Yep, don't forget to refer to the "peak" RTA as well. I neglected it before but referring to it led me to use more conservative EQ -- carefully noting distortion as well. Since I continuously move forward and backward in my chair a lot, and often lean to either side... and variably sit either in a super straight or slouched position, it really is far more useful than single point measurements even when averaged IMO.
Some recent measurements around my
sitting area (a little more linear in my
standing desk position):
SUB+KH120
a) RTA+Peak, low cut 26Hz, speaker treble high shelf -1dB
b) RTA+Peak, EQ'd, low cut 26Hz, speaker treble high shelf -1dB
c) RTA overlay, pre-post EQ
d) overlay w DSP curves
e) 1/24 smoothed RTA, EQ'd, low cut 26Hz, treble high shelf -1dB
Unsmoothed and 1/24 graph looks pretty close here.

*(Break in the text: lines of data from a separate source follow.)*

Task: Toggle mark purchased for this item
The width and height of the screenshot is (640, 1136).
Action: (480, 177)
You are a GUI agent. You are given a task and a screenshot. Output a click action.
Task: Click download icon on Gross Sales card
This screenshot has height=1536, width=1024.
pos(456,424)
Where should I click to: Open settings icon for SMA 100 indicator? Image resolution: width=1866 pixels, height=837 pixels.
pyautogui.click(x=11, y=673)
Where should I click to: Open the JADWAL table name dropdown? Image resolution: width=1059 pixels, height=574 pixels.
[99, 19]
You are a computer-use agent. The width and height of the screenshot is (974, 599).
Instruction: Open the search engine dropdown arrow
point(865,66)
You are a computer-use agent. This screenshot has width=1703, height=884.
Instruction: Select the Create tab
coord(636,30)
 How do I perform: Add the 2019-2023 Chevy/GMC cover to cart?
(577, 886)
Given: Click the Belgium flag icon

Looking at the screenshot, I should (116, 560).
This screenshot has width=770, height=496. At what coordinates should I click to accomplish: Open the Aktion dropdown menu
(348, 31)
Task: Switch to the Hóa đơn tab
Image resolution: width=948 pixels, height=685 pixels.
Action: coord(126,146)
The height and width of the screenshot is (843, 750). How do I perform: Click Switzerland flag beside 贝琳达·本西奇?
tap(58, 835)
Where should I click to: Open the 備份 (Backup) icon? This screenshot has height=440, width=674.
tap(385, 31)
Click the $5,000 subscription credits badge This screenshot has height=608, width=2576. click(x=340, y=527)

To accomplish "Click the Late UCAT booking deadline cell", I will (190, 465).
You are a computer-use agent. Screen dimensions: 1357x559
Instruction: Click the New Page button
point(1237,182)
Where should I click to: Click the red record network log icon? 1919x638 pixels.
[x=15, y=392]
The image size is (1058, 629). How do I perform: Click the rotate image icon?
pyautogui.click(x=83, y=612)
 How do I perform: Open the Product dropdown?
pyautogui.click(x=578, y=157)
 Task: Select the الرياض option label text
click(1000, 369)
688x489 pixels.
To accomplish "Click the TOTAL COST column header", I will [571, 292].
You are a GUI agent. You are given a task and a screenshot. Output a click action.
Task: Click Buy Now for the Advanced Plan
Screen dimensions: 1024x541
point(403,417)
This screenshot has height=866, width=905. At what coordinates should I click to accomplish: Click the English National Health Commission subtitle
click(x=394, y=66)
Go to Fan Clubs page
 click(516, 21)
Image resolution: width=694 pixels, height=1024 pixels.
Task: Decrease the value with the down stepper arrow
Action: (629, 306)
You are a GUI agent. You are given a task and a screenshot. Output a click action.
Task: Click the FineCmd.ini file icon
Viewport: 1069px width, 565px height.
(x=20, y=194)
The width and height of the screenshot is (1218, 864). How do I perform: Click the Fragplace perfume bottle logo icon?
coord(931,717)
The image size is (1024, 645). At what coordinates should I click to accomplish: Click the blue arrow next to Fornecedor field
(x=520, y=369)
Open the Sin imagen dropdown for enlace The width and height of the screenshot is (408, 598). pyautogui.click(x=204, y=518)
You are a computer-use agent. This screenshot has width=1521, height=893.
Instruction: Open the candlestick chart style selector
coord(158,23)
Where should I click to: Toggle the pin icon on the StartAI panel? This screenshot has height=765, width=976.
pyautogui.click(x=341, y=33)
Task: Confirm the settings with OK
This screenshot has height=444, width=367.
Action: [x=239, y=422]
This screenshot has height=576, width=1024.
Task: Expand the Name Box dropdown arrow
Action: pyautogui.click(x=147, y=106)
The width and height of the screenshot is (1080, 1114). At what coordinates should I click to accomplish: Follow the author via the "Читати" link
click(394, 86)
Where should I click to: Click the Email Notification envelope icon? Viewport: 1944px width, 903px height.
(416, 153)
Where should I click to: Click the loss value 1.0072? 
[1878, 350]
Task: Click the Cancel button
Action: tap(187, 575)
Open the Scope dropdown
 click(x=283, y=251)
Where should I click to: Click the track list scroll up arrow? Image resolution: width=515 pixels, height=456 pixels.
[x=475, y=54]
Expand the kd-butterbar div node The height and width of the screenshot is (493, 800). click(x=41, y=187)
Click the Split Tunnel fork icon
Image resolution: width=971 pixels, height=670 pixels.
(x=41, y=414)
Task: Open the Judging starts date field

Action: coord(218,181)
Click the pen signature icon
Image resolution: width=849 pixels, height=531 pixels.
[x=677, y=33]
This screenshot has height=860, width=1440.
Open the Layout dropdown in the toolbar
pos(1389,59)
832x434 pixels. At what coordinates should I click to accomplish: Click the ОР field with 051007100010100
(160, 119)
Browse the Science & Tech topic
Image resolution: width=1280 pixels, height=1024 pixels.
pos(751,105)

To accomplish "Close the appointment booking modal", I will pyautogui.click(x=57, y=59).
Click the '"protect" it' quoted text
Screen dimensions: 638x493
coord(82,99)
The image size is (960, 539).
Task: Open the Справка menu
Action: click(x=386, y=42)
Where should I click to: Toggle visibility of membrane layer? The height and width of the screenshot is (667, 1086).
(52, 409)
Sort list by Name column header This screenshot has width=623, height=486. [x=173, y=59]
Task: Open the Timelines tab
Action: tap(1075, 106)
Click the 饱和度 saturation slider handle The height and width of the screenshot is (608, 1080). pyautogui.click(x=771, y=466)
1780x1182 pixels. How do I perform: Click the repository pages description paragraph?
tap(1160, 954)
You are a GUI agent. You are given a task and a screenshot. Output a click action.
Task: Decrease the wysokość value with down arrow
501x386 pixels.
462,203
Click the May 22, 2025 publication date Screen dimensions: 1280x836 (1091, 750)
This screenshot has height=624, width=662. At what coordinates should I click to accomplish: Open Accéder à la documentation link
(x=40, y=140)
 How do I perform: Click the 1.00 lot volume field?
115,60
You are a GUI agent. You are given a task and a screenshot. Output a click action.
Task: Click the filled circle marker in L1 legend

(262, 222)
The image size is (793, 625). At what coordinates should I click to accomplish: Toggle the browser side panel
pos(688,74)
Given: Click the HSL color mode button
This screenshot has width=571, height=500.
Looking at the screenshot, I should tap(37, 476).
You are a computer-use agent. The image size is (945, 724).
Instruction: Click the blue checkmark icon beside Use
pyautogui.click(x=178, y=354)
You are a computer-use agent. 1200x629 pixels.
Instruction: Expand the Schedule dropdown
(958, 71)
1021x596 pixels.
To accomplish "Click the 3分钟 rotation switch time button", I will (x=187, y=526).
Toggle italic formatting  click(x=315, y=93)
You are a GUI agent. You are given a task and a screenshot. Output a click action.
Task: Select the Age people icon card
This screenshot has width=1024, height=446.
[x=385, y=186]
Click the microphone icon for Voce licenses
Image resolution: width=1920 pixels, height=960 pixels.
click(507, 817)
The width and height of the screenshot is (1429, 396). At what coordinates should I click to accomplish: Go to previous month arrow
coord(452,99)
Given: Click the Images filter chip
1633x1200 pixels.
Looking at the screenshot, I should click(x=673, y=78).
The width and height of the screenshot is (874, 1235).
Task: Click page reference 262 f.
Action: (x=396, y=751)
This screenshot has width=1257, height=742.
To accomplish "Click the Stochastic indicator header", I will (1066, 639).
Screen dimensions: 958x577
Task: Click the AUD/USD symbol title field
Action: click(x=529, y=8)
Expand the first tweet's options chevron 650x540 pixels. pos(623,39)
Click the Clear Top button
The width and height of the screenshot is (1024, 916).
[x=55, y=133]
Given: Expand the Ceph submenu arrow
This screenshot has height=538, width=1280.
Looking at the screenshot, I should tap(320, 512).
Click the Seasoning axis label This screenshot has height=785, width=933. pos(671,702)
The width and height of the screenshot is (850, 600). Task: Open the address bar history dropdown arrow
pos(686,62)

f) RTA+Peak+Avg EQ'd w psychoacoustic smoothing
*Oh yeah, there is an automatic 'loudness DSP' curve applied (somewhat moderate at this level) depending on volume as I'm using JRiver's 'virtual sound card' and routing all audio there first.
**Flare up in the upper treble looks a bit more severe because of the toe-in overshoot(?) Something I’ve deliberately done as I sometimes sit very close to my NEC screen monitor.
Being obsessive about small inconsequential finer details & the 'visual' difference it makes -- but, I don't think it makes much of an obvious audible difference to be honest:
g) RTA+Peak L&R, EQ 'fine' (3-4 additional PEQs +- 1-2dB range in each speaker), variable smoothing (SITTING POSITION)
h) RTA + Peak L&R, EQ 'fine' (3-4 additional PEQs +- 1-2dB range in each speaker), psychoacoustic smoothing (SITTING POSITION)
*Trying to fix those deep bass room nulls causes problems elsewhere -- in the end, you have to decide reasonable correction that causes the least amount of problems as a whole.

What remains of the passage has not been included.